- Sire: Seabiscuit
- Dam: Queen Helen
- Sex: Stallion
- Country: United States
- Color: Bay
- Breeder: Charles Howard
- Owner: Charles Howard
- Record: 8:3-2-0
- Earnings: $34,070

Major wins
- Santa Catalina Handicap (1945)

= Sea Sovereign =

American Thoroughbred racehorse

Sea Sovereign was an American Thoroughbred stallion racehorse foaled in 1942, sired by 1930s winner Seabiscuit, for owner Charles Howard. Although Sea Sovereign achieved moderate success as a racehorse, he is most famous for being part of the line sired by Seabiscuit. The fine lines of Sea Sovereign's posture, along with his light-bay coloring, resulted in the horse appearing in the 1949 Shirley Temple film The Story of Seabiscuit, to portray his sire.

==Background==
Sea Sovereign was foaled in 1942, sired by Seabiscuit, who was born on May 23, 1933, in Lexington, Kentucky, and was among the most famous race horses of the century. Both horses were in a line of pedigree descended from Man o' War. Seabiscuit had been mated over one hundred times successfully, though none of his foals turned out to be extraordinary runners. Sea Sovereign's mother was Queen Helen by Light Brigade.

One account of Seabiscuit's life is depicted in a Shirley Temple film from 1949 titled The Story of Seabiscuit, though it was Sea Sovereign who portrayed Seabiscuit. The film also included archival racetrack footage which showed the actual Seabiscuit racing in competition.

Sea Sovereign was also the great-grandson of Man o' War (who appeared in a separate, 1925 film titled Kentucky Pride).

==Racing career==
Sea Sovereign had a very moderate and very brief career as a racehorse.
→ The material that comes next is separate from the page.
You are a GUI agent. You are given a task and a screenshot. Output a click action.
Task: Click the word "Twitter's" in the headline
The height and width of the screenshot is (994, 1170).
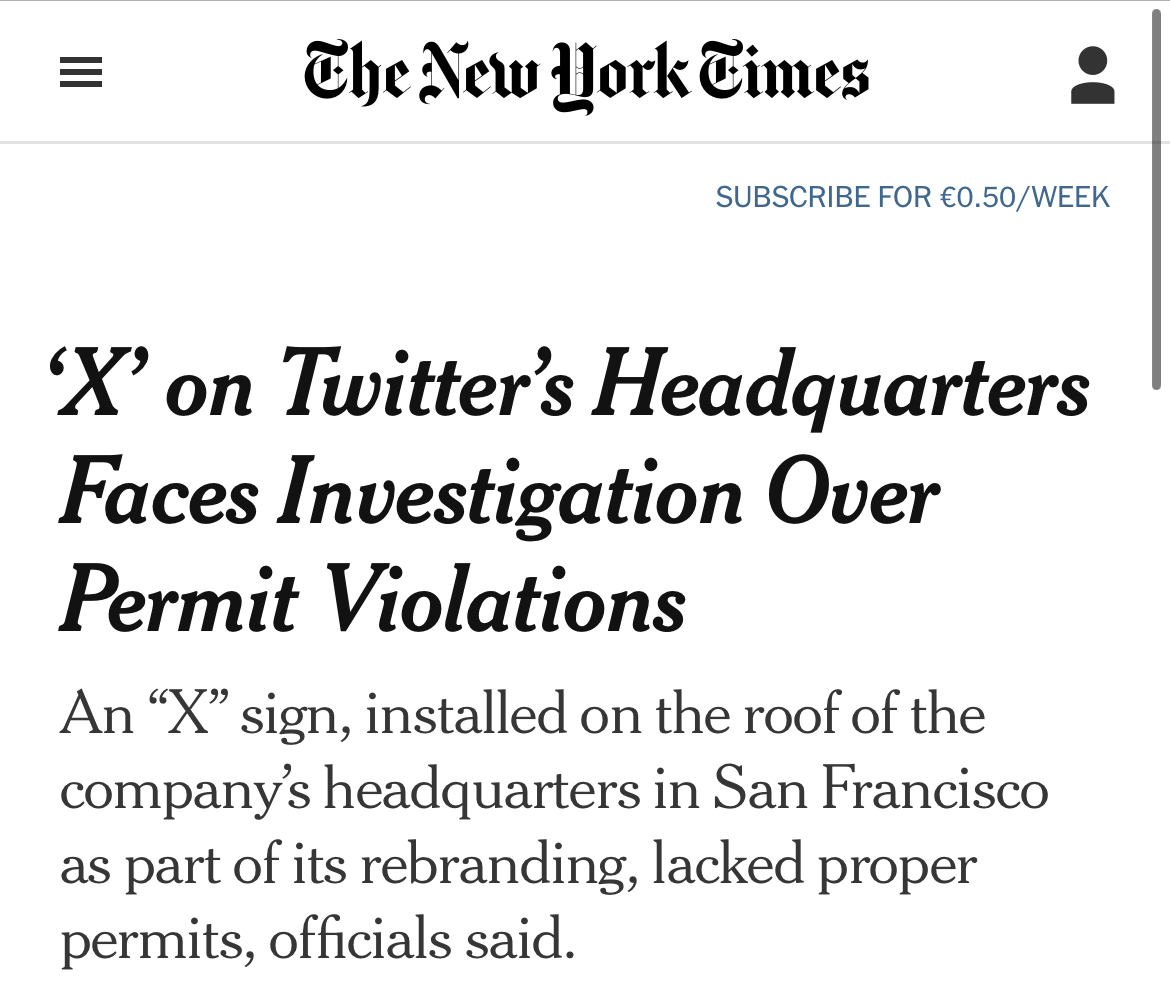pyautogui.click(x=428, y=389)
He made eight starts with three firsts and $34,070 in earnings. The most notable win came in the Santa Catalina Handicap in 1945.

==Stud career==
Very little is known of the subsequent career of Sea Sovereign, and the principal interest in the horse after a moderately successfully racing career appears to be as part of the study of the stud career of Seabiscuit.